Niederländer bekommen Recht auf Heimarbeit

Am 14. April hat die Erste Kammer des Parlaments in Den Haag dem Gesetzentwurf zur flexiblen Wahl des Arbeitsplatzes zugestimmt. Das berichtet der “Spiegel”. Mit dem Gesetz erhalten Angestellte das Recht, ihre Arbeit von zu Hause aus zu erledigen. Die Regelung gilt ab Juli 2015 für Betriebe mit mehr als zehn Mitarbeitern.

Ablehnung nur bei schwerwiegenden betrieblichen Gründen

Zwar müssen die Beschäftigten weiterhin einen Antrag bei ihrem Arbeitgeber stellen, wenn sie daheim arbeiten möchten. Das Unternehmen darf das Anliegen jedoch nur noch mit schwerwiegenden betrieblichen Gründen, für die es die Beweislast trägt, ablehnen. Dazu zählen Fälle, in denen sich aus der Heimarbeit schwere Sicherheitsrisiken, unlösbare Probleme in der Dienstplanung oder untragbare finanzielle Schäden ergeben.

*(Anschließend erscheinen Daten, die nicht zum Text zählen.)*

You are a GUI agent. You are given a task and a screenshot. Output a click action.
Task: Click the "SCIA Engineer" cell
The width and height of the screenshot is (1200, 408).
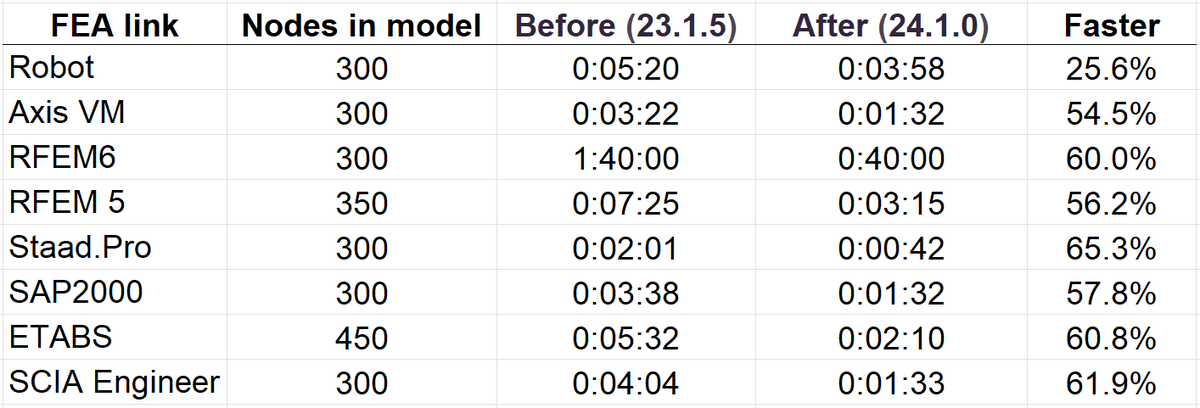[x=114, y=382]
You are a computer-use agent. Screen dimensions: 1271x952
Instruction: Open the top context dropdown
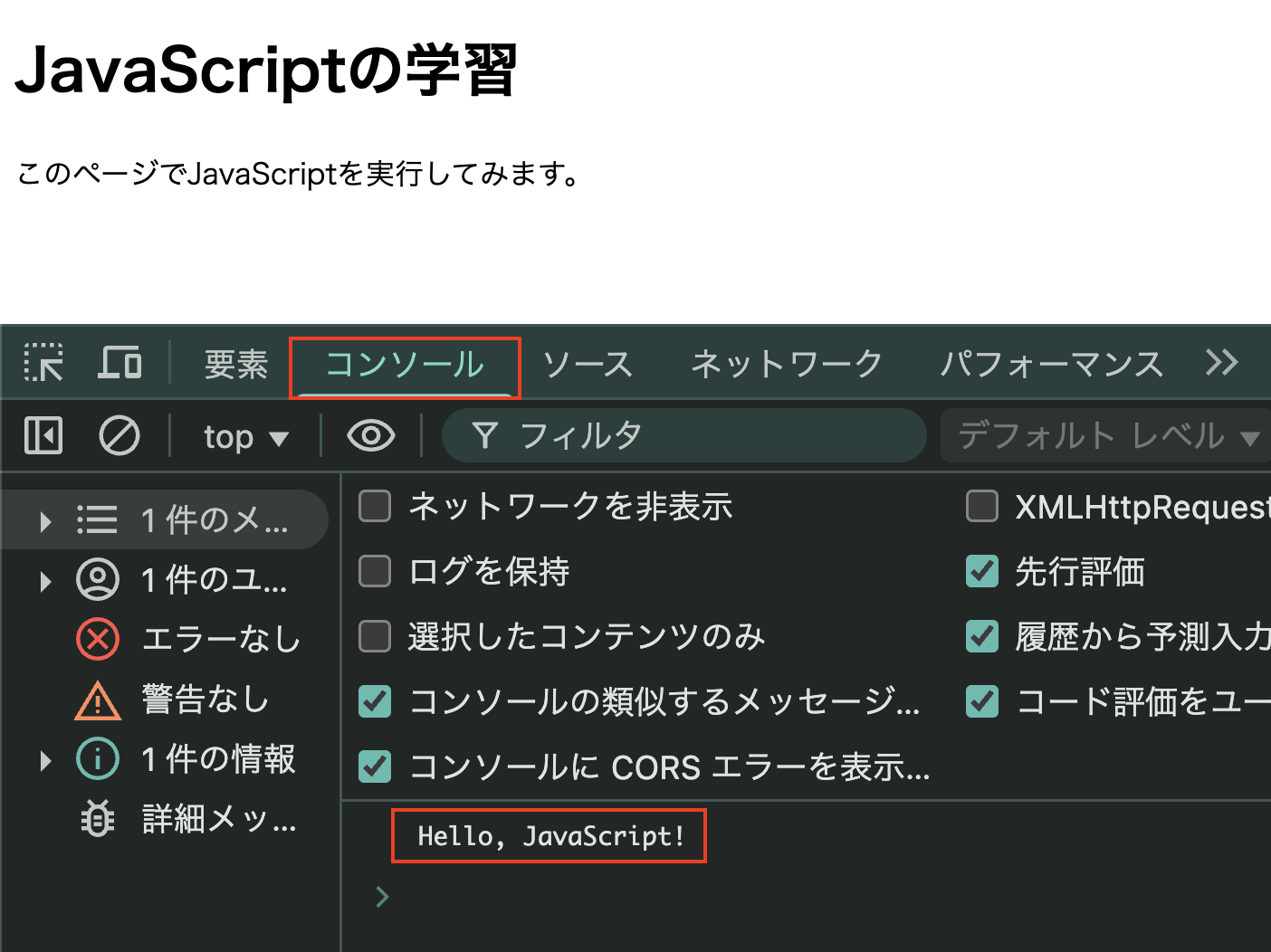click(245, 437)
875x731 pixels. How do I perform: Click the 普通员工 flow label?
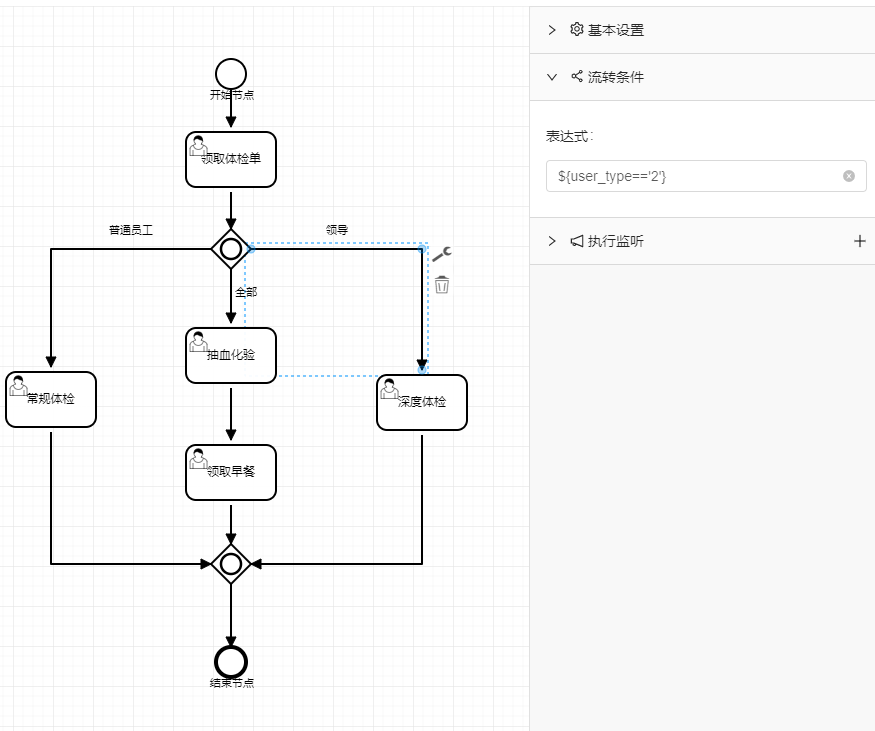[131, 230]
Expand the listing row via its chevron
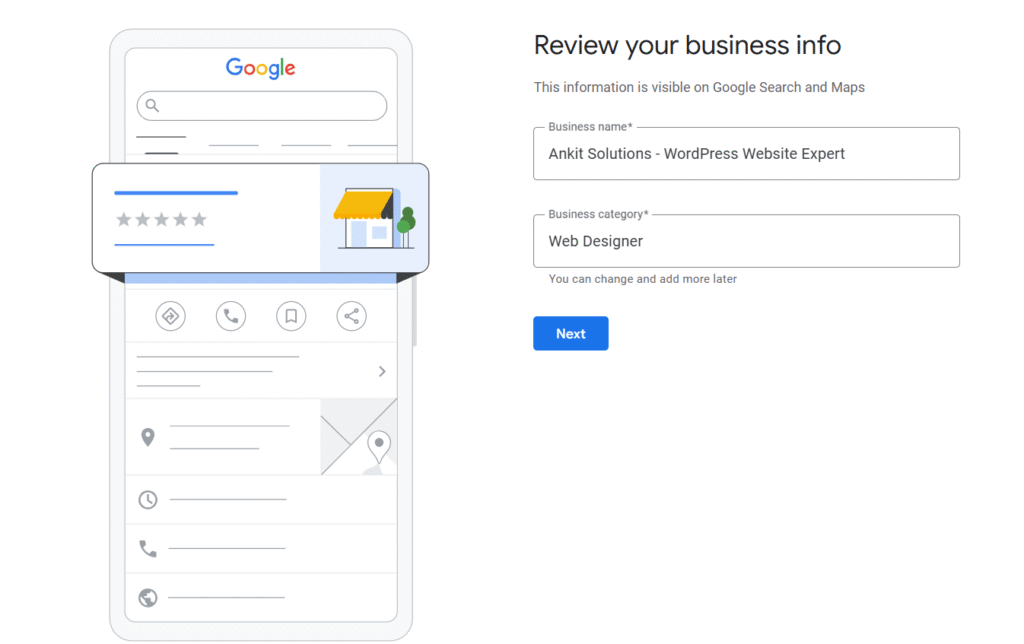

Recht eindeutig ist die Lage bei Berufen wie Reinigungskräften, Busfahrern, Streifenpolizisten oder Fabrikarbeitern. Diese Arbeitnehmer werden ihren Dienst auch in Zukunft vor Ort verrichten müssen. In anderen Bereichen könnte es schon strittiger werden, etwa bei der Frage, ob ein Telearbeitsplatz ein unangemessenes Risiko für die Datensicherheit darstellt.

Arbeitgeber halten das Gesetz für überflüssig

Der Gesetzentwurf von den Grünen und den Christdemokraten erhielt im Parlament eine große parteiübergreifende Mehrheit. Die Zweite Kammer hatte ihm bereits im vergangenen Jahr zugestimmt. Arbeitgeberverbände kritisierten die Regelung als überflüssig. Die bereits vorhandenen Möglichkeiten zur Telearbeit seien ausreichend und eine solche Vereinbarung sei eine Angelegenheit zwischen Arbeitgeber und Arbeitnehmer im Rahmen von Arbeits- und Tarifverträgen.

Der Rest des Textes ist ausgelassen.